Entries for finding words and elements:
-.-.-
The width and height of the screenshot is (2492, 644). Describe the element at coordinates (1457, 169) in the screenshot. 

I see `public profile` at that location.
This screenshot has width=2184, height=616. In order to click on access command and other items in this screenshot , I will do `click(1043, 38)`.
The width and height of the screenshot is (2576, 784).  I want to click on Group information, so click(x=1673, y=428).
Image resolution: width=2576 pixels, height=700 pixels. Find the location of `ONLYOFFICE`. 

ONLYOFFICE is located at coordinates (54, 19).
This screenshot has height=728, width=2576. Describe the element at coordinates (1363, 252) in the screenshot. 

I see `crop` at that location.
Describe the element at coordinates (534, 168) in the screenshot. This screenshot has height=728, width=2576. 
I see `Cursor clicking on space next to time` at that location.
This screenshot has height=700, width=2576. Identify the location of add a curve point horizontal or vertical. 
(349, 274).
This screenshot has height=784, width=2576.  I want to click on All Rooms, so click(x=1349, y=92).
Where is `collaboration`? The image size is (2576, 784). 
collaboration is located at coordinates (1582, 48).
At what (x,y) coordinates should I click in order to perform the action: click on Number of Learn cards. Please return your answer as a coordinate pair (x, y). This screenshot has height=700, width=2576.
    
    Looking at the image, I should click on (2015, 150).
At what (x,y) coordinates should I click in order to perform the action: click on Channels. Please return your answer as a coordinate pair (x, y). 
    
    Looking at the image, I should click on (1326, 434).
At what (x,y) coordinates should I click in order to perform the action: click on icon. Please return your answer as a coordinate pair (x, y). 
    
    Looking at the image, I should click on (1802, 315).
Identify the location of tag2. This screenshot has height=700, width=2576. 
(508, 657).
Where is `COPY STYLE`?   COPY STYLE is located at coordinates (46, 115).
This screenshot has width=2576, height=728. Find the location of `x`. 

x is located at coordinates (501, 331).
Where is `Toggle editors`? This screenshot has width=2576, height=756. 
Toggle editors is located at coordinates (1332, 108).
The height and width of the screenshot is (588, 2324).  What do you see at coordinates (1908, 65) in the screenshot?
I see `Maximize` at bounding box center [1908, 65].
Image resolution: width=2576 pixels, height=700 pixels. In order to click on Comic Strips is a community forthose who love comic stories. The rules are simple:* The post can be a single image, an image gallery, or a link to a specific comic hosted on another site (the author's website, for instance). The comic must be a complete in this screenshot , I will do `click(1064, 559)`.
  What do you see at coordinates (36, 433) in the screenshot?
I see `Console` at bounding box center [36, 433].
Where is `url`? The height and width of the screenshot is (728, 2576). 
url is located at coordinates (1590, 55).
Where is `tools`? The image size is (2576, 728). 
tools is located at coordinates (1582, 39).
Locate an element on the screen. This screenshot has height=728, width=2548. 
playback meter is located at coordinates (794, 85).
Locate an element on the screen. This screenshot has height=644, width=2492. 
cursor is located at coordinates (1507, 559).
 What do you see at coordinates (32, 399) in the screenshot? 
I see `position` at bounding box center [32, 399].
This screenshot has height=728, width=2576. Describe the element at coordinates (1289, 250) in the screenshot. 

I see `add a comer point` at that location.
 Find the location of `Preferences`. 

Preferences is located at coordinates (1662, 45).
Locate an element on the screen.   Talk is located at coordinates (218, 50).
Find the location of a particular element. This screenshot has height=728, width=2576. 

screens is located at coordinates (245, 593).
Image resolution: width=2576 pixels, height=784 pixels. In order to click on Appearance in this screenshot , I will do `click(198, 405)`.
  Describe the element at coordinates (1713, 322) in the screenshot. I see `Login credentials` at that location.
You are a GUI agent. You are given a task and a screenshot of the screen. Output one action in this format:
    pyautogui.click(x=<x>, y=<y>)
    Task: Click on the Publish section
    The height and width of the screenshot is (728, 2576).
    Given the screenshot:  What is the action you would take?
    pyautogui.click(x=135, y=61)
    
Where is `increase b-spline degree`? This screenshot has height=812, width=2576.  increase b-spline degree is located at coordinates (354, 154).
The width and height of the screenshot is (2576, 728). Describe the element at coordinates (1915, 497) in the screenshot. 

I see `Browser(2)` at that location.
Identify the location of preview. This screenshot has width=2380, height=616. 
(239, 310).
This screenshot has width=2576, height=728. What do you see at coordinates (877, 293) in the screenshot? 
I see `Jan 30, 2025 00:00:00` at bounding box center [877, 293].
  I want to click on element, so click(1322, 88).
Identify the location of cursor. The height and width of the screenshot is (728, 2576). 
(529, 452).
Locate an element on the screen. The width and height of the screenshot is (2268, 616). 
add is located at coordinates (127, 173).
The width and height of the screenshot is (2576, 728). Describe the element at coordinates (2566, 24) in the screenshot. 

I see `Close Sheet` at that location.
-.-.-
## Requirement
Please lay out every line of the data above as a JSON list of strings, one string per line, leaving out blank lines.

## Response below
[
  "The width and height of the screenshot is (2492, 644). Describe the element at coordinates (1457, 169) in the screenshot. ",
  "I see `public profile` at that location.",
  "This screenshot has width=2184, height=616. In order to click on access command and other items in this screenshot , I will do `click(1043, 38)`.",
  "The width and height of the screenshot is (2576, 784).  I want to click on Group information, so click(x=1673, y=428).",
  "Image resolution: width=2576 pixels, height=700 pixels. Find the location of `ONLYOFFICE`. ",
  "ONLYOFFICE is located at coordinates (54, 19).",
  "This screenshot has height=728, width=2576. Describe the element at coordinates (1363, 252) in the screenshot. ",
  "I see `crop` at that location.",
  "Describe the element at coordinates (534, 168) in the screenshot. This screenshot has height=728, width=2576. ",
  "I see `Cursor clicking on space next to time` at that location.",
  "This screenshot has height=700, width=2576. Identify the location of add a curve point horizontal or vertical. ",
  "(349, 274).",
  "This screenshot has height=784, width=2576.  I want to click on All Rooms, so click(x=1349, y=92).",
  "Where is `collaboration`? The image size is (2576, 784). ",
  "collaboration is located at coordinates (1582, 48).",
  "At what (x,y) coordinates should I click in order to perform the action: click on Number of Learn cards. Please return your answer as a coordinate pair (x, y). This screenshot has height=700, width=2576.",
  "    Looking at the image, I should click on (2015, 150).",
  "At what (x,y) coordinates should I click in order to perform the action: click on Channels. Please return your answer as a coordinate pair (x, y). ",
  "    Looking at the image, I should click on (1326, 434).",
  "At what (x,y) coordinates should I click in order to perform the action: click on icon. Please return your answer as a coordinate pair (x, y). ",
  "    Looking at the image, I should click on (1802, 315).",
  "Identify the location of tag2. This screenshot has height=700, width=2576. ",
  "(508, 657).",
  "Where is `COPY STYLE`?   COPY STYLE is located at coordinates (46, 115).",
  "This screenshot has width=2576, height=728. Find the location of `x`. ",
  "x is located at coordinates (501, 331).",
  "Where is `Toggle editors`? This screenshot has width=2576, height=756. ",
  "Toggle editors is located at coordinates (1332, 108).",
  "The height and width of the screenshot is (588, 2324).  What do you see at coordinates (1908, 65) in the screenshot?",
  "I see `Maximize` at bounding box center [1908, 65].",
  "Image resolution: width=2576 pixels, height=700 pixels. In order to click on Comic Strips is a community forthose who love comic stories. The rules are simple:* The post can be a single image, an image gallery, or a link to a specific comic hosted on another site (the author's website, for instance). The comic must be a complete in this screenshot , I will do `click(1064, 559)`.",
  "  What do you see at coordinates (36, 433) in the screenshot?",
  "I see `Console` at bounding box center [36, 433].",
  "Where is `url`? The height and width of the screenshot is (728, 2576). ",
  "url is located at coordinates (1590, 55).",
  "Where is `tools`? The image size is (2576, 728). ",
  "tools is located at coordinates (1582, 39).",
  "Locate an element on the screen. This screenshot has height=728, width=2548. ",
  "playback meter is located at coordinates (794, 85).",
  "Locate an element on the screen. This screenshot has height=644, width=2492. ",
  "cursor is located at coordinates (1507, 559).",
  " What do you see at coordinates (32, 399) in the screenshot? ",
  "I see `position` at bounding box center [32, 399].",
  "This screenshot has height=728, width=2576. Describe the element at coordinates (1289, 250) in the screenshot. ",
  "I see `add a comer point` at that location.",
  " Find the location of `Preferences`. ",
  "Preferences is located at coordinates (1662, 45).",
  "Locate an element on the screen.   Talk is located at coordinates (218, 50).",
  "Find the location of a particular element. This screenshot has height=728, width=2576. ",
  "screens is located at coordinates (245, 593).",
  "Image resolution: width=2576 pixels, height=784 pixels. In order to click on Appearance in this screenshot , I will do `click(198, 405)`.",
  "  Describe the element at coordinates (1713, 322) in the screenshot. I see `Login credentials` at that location.",
  "You are a GUI agent. You are given a task and a screenshot of the screen. Output one action in this format:",
  "    pyautogui.click(x=<x>, y=<y>)",
  "    Task: Click on the Publish section",
  "    The height and width of the screenshot is (728, 2576).",
  "    Given the screenshot:  What is the action you would take?",
  "    pyautogui.click(x=135, y=61)",
  "Where is `increase b-spline degree`? This screenshot has height=812, width=2576.  increase b-spline degree is located at coordinates (354, 154).",
  "The width and height of the screenshot is (2576, 728). Describe the element at coordinates (1915, 497) in the screenshot. ",
  "I see `Browser(2)` at that location.",
  "Identify the location of preview. This screenshot has width=2380, height=616. ",
  "(239, 310).",
  "This screenshot has width=2576, height=728. What do you see at coordinates (877, 293) in the screenshot? ",
  "I see `Jan 30, 2025 00:00:00` at bounding box center [877, 293].",
  "  I want to click on element, so click(1322, 88).",
  "Identify the location of cursor. The height and width of the screenshot is (728, 2576). ",
  "(529, 452).",
  "Locate an element on the screen. The width and height of the screenshot is (2268, 616). ",
  "add is located at coordinates (127, 173).",
  "The width and height of the screenshot is (2576, 728). Describe the element at coordinates (2566, 24) in the screenshot. ",
  "I see `Close Sheet` at that location."
]